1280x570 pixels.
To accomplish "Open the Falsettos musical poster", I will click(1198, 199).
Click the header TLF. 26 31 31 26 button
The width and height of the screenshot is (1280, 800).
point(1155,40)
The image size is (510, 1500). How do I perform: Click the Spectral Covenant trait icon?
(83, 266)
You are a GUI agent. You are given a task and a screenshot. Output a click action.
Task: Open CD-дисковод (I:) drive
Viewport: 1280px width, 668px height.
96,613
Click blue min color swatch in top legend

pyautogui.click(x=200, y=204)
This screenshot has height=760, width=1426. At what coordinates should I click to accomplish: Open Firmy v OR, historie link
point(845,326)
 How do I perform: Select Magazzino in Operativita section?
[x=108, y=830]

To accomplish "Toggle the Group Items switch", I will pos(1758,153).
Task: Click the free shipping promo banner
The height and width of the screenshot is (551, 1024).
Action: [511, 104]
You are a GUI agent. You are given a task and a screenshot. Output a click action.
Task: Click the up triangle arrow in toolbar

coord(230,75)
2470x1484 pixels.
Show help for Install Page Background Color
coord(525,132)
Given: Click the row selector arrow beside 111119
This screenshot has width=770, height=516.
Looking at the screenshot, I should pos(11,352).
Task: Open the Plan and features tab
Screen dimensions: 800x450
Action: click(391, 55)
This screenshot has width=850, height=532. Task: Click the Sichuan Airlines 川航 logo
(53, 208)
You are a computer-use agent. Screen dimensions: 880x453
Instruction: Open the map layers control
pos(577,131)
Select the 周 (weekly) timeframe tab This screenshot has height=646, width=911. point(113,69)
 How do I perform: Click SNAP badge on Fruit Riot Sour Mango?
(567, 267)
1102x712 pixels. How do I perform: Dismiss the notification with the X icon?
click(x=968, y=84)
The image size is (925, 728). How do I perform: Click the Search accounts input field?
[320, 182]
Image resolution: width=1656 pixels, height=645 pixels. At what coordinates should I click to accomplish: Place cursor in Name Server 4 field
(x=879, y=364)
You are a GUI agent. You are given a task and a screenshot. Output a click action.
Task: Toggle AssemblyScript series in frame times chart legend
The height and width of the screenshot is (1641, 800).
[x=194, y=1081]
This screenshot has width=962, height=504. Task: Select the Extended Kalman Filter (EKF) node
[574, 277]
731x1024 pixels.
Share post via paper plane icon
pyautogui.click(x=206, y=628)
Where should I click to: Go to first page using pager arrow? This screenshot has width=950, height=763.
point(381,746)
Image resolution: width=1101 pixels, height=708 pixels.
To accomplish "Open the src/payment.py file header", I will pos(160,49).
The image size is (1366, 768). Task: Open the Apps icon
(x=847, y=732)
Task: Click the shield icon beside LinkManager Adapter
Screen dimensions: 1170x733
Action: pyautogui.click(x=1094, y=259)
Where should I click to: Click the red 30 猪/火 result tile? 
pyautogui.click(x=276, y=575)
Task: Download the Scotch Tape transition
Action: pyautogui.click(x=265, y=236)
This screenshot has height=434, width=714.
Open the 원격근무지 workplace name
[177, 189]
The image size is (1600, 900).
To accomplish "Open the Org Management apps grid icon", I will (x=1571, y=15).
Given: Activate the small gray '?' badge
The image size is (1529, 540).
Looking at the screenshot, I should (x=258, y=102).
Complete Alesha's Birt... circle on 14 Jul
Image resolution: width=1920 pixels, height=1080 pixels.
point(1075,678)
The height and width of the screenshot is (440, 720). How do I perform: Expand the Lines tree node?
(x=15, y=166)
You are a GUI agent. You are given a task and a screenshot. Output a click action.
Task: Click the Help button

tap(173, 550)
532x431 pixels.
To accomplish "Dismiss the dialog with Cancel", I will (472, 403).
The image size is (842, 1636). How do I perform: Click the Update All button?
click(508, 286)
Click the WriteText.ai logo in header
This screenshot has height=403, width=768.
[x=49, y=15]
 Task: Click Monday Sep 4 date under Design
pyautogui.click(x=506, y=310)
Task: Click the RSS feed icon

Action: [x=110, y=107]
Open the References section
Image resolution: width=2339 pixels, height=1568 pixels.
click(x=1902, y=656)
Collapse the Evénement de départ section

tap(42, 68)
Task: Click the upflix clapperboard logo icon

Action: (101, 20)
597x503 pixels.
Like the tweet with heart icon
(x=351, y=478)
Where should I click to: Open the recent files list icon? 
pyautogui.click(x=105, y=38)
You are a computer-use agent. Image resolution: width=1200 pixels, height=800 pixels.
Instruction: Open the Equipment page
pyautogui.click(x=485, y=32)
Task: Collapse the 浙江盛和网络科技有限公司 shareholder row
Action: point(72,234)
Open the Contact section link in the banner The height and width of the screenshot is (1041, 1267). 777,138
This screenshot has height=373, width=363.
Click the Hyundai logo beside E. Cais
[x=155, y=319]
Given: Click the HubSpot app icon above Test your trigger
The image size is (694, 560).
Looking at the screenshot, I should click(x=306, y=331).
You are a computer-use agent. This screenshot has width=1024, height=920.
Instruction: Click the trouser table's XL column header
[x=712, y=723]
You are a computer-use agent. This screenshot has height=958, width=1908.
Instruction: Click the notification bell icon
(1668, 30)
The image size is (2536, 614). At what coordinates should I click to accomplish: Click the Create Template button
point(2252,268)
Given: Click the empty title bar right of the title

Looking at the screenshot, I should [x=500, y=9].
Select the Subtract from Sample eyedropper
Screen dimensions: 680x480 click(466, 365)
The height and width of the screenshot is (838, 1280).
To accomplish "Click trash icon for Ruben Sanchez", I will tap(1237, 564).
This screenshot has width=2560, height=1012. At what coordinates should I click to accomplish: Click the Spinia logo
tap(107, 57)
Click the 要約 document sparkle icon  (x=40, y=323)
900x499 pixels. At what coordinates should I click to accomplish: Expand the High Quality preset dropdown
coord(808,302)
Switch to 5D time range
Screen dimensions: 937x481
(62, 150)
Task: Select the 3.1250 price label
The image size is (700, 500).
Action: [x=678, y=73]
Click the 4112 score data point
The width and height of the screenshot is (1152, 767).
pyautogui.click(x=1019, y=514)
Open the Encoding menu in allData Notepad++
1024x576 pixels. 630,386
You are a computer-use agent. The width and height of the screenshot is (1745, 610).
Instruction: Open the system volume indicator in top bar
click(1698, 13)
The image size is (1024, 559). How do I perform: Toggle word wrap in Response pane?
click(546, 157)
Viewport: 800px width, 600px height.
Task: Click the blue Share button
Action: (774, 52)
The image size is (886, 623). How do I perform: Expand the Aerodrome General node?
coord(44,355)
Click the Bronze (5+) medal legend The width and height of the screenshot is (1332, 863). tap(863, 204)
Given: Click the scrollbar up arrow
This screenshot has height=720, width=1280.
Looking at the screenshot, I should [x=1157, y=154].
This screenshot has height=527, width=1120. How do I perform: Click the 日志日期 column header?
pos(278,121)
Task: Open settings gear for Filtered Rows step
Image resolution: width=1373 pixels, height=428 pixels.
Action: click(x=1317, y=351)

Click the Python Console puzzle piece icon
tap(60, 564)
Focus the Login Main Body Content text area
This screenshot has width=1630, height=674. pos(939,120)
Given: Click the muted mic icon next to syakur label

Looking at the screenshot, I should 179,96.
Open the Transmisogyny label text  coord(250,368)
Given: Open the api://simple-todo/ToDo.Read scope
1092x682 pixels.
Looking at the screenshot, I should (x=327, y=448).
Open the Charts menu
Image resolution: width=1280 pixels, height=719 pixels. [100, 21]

----------------------------------------

§ EXERCISE AIM:
Every piece of the data must be set down exactly. Omit nothing.

§ SOLUTION:
1280x570 pixels.
To accomplish "Open the Falsettos musical poster", I will click(1198, 199).
Click the header TLF. 26 31 31 26 button
The width and height of the screenshot is (1280, 800).
point(1155,40)
The image size is (510, 1500). How do I perform: Click the Spectral Covenant trait icon?
(83, 266)
You are a GUI agent. You are given a task and a screenshot. Output a click action.
Task: Open CD-дисковод (I:) drive
Viewport: 1280px width, 668px height.
96,613
Click blue min color swatch in top legend

pyautogui.click(x=200, y=204)
This screenshot has height=760, width=1426. At what coordinates should I click to accomplish: Open Firmy v OR, historie link
point(845,326)
 How do I perform: Select Magazzino in Operativita section?
[x=108, y=830]

To accomplish "Toggle the Group Items switch", I will pos(1758,153).
Task: Click the free shipping promo banner
The height and width of the screenshot is (551, 1024).
Action: [511, 104]
You are a GUI agent. You are given a task and a screenshot. Output a click action.
Task: Click the up triangle arrow in toolbar

coord(230,75)
2470x1484 pixels.
Show help for Install Page Background Color
coord(525,132)
Given: Click the row selector arrow beside 111119
This screenshot has width=770, height=516.
Looking at the screenshot, I should pos(11,352).
Task: Open the Plan and features tab
Screen dimensions: 800x450
Action: click(391, 55)
This screenshot has width=850, height=532. Task: Click the Sichuan Airlines 川航 logo
(53, 208)
You are a computer-use agent. Screen dimensions: 880x453
Instruction: Open the map layers control
pos(577,131)
Select the 周 (weekly) timeframe tab This screenshot has height=646, width=911. point(113,69)
 How do I perform: Click SNAP badge on Fruit Riot Sour Mango?
(567, 267)
1102x712 pixels. How do I perform: Dismiss the notification with the X icon?
click(x=968, y=84)
The image size is (925, 728). How do I perform: Click the Search accounts input field?
[320, 182]
Image resolution: width=1656 pixels, height=645 pixels. At what coordinates should I click to accomplish: Place cursor in Name Server 4 field
(x=879, y=364)
You are a GUI agent. You are given a task and a screenshot. Output a click action.
Task: Toggle AssemblyScript series in frame times chart legend
The height and width of the screenshot is (1641, 800).
[x=194, y=1081]
This screenshot has width=962, height=504. Task: Select the Extended Kalman Filter (EKF) node
[574, 277]
731x1024 pixels.
Share post via paper plane icon
pyautogui.click(x=206, y=628)
Where should I click to: Go to first page using pager arrow? This screenshot has width=950, height=763.
point(381,746)
Image resolution: width=1101 pixels, height=708 pixels.
To accomplish "Open the src/payment.py file header", I will pos(160,49).
The image size is (1366, 768). Task: Open the Apps icon
(x=847, y=732)
Task: Click the shield icon beside LinkManager Adapter
Screen dimensions: 1170x733
Action: pyautogui.click(x=1094, y=259)
Where should I click to: Click the red 30 猪/火 result tile? 
pyautogui.click(x=276, y=575)
Task: Download the Scotch Tape transition
Action: pyautogui.click(x=265, y=236)
This screenshot has height=434, width=714.
Open the 원격근무지 workplace name
[177, 189]
The image size is (1600, 900).
To accomplish "Open the Org Management apps grid icon", I will (x=1571, y=15).
Given: Activate the small gray '?' badge
The image size is (1529, 540).
Looking at the screenshot, I should (x=258, y=102).
Complete Alesha's Birt... circle on 14 Jul
Image resolution: width=1920 pixels, height=1080 pixels.
point(1075,678)
The height and width of the screenshot is (440, 720). How do I perform: Expand the Lines tree node?
(x=15, y=166)
You are a GUI agent. You are given a task and a screenshot. Output a click action.
Task: Click the Help button

tap(173, 550)
532x431 pixels.
To accomplish "Dismiss the dialog with Cancel", I will (472, 403).
The image size is (842, 1636). How do I perform: Click the Update All button?
click(508, 286)
Click the WriteText.ai logo in header
This screenshot has height=403, width=768.
[x=49, y=15]
 Task: Click Monday Sep 4 date under Design
pyautogui.click(x=506, y=310)
Task: Click the RSS feed icon

Action: [x=110, y=107]
Open the References section
Image resolution: width=2339 pixels, height=1568 pixels.
click(x=1902, y=656)
Collapse the Evénement de départ section

tap(42, 68)
Task: Click the upflix clapperboard logo icon

Action: (101, 20)
597x503 pixels.
Like the tweet with heart icon
(x=351, y=478)
Where should I click to: Open the recent files list icon? 
pyautogui.click(x=105, y=38)
You are a computer-use agent. Image resolution: width=1200 pixels, height=800 pixels.
Instruction: Open the Equipment page
pyautogui.click(x=485, y=32)
Task: Collapse the 浙江盛和网络科技有限公司 shareholder row
Action: point(72,234)
Open the Contact section link in the banner The height and width of the screenshot is (1041, 1267). 777,138
This screenshot has height=373, width=363.
Click the Hyundai logo beside E. Cais
[x=155, y=319]
Given: Click the HubSpot app icon above Test your trigger
The image size is (694, 560).
Looking at the screenshot, I should click(x=306, y=331).
You are a computer-use agent. This screenshot has width=1024, height=920.
Instruction: Click the trouser table's XL column header
[x=712, y=723]
You are a computer-use agent. This screenshot has height=958, width=1908.
Instruction: Click the notification bell icon
(1668, 30)
The image size is (2536, 614). At what coordinates should I click to accomplish: Click the Create Template button
point(2252,268)
Given: Click the empty title bar right of the title

Looking at the screenshot, I should [x=500, y=9].
Select the Subtract from Sample eyedropper
Screen dimensions: 680x480 click(466, 365)
The height and width of the screenshot is (838, 1280).
To accomplish "Click trash icon for Ruben Sanchez", I will tap(1237, 564).
This screenshot has width=2560, height=1012. At what coordinates should I click to accomplish: Click the Spinia logo
tap(107, 57)
Click the 要約 document sparkle icon  (x=40, y=323)
900x499 pixels. At what coordinates should I click to accomplish: Expand the High Quality preset dropdown
coord(808,302)
Switch to 5D time range
Screen dimensions: 937x481
(62, 150)
Task: Select the 3.1250 price label
The image size is (700, 500).
Action: [x=678, y=73]
Click the 4112 score data point
The width and height of the screenshot is (1152, 767).
pyautogui.click(x=1019, y=514)
Open the Encoding menu in allData Notepad++
1024x576 pixels. 630,386
You are a computer-use agent. The width and height of the screenshot is (1745, 610).
Instruction: Open the system volume indicator in top bar
click(1698, 13)
The image size is (1024, 559). How do I perform: Toggle word wrap in Response pane?
click(546, 157)
Viewport: 800px width, 600px height.
Task: Click the blue Share button
Action: (774, 52)
The image size is (886, 623). How do I perform: Expand the Aerodrome General node?
coord(44,355)
Click the Bronze (5+) medal legend The width and height of the screenshot is (1332, 863). tap(863, 204)
Given: Click the scrollbar up arrow
This screenshot has height=720, width=1280.
Looking at the screenshot, I should [x=1157, y=154].
This screenshot has height=527, width=1120. How do I perform: Click the 日志日期 column header?
pos(278,121)
Task: Open settings gear for Filtered Rows step
Image resolution: width=1373 pixels, height=428 pixels.
Action: click(x=1317, y=351)

Click the Python Console puzzle piece icon
tap(60, 564)
Focus the Login Main Body Content text area
This screenshot has width=1630, height=674. pos(939,120)
Given: Click the muted mic icon next to syakur label

Looking at the screenshot, I should 179,96.
Open the Transmisogyny label text  coord(250,368)
Given: Open the api://simple-todo/ToDo.Read scope
1092x682 pixels.
Looking at the screenshot, I should (x=327, y=448).
Open the Charts menu
Image resolution: width=1280 pixels, height=719 pixels. [100, 21]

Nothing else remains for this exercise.